Either way, it’ll be very difficult to see this shake out – I suppose there aren’t too many levers to pull on the media side. You just have a couple options:

  • First, you can focus on the revenue side. I doubt that you can find more money by promoting the "hits" so I assume it’ll come from Long Tail media within established channels. This would mean you expose people to more of the niche stuff, and maybe people will start buying that.
  • Related to that idea, perhaps you can carve new media genres out and find some hits in
    there. Many folks have observed that there’s a huge trend towards "media fragmentation" out there – whereas 50 years ago we had 4 channels, now we have hundreds or thousands, plus Internet, plus XM radio, plus all that stuff. So maybe within a big industry like gaming, certain sub-genres form, then grow bigger, until they create mainstream categories themselves
  • Another option is obviously to focus on cost.

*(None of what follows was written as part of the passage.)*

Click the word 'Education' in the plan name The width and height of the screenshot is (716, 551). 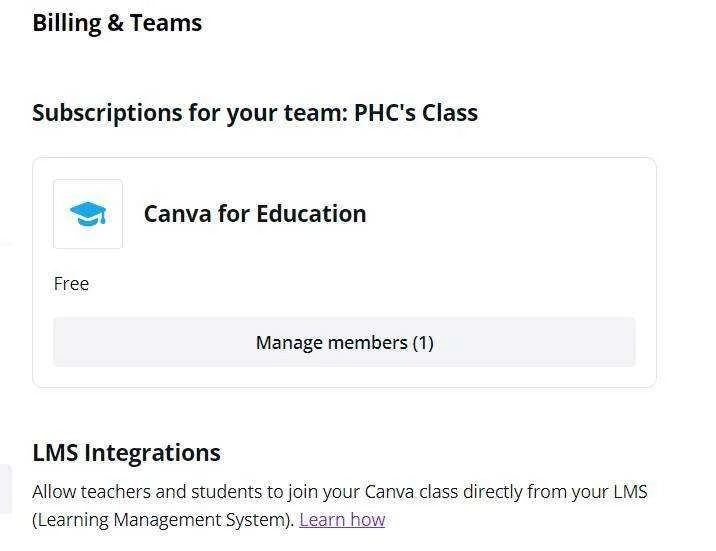pyautogui.click(x=311, y=214)
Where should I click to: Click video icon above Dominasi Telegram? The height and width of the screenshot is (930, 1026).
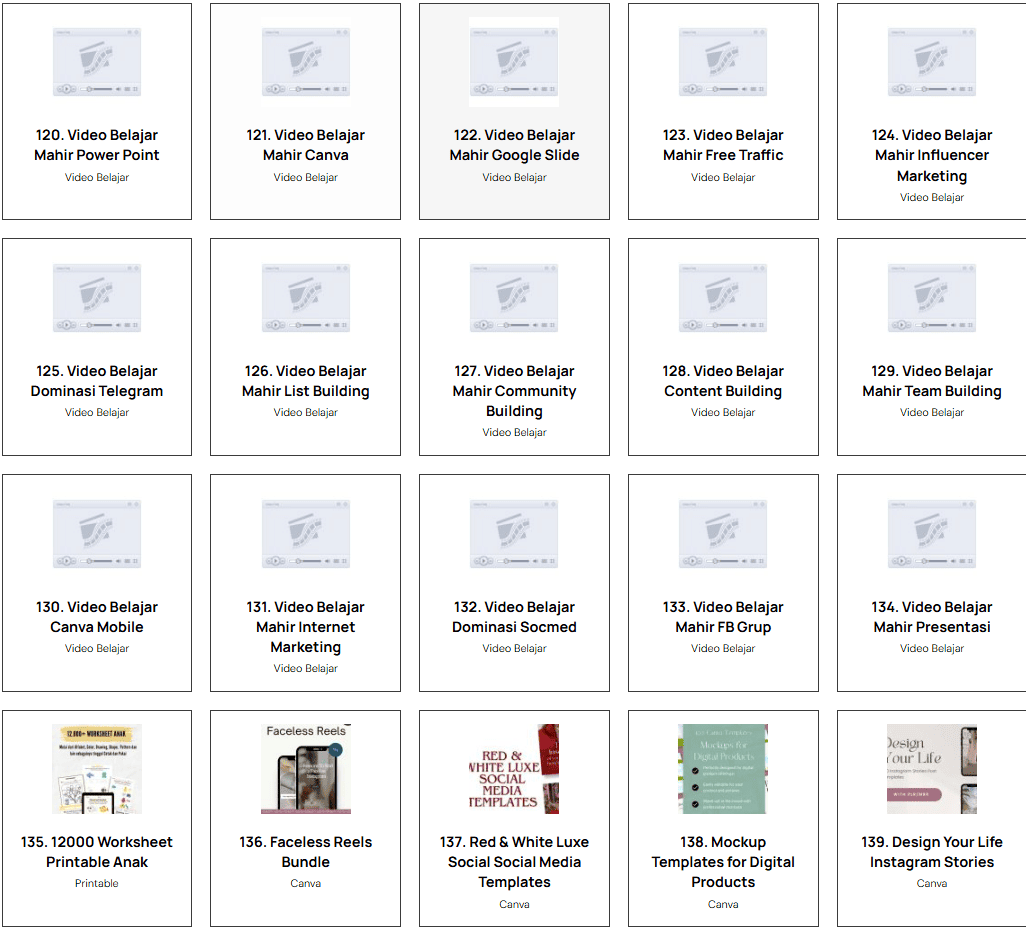(x=97, y=298)
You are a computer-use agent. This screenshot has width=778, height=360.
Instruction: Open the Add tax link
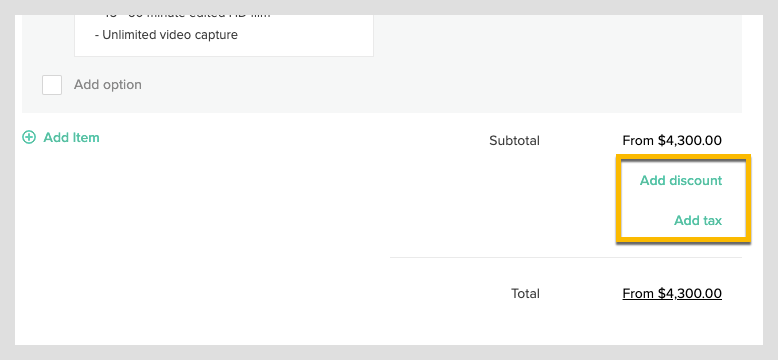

So if you can help carve down the pipeline that it takes to create this content, that might be useful. It’s funny that user-generated content, for example, has emerged as a worthy way to create destination sites rather than paying a bunch of writes, photographers, and designers to create the site for you. Perhaps other methods will emerge to make generating content easier/faster

I think ultimately, all of these approaches will work, and you’ll see focus on each method. That said, I’ll be keeping my eye most closely on the fragmentation of media and how these fragments grow and take on lives of their own.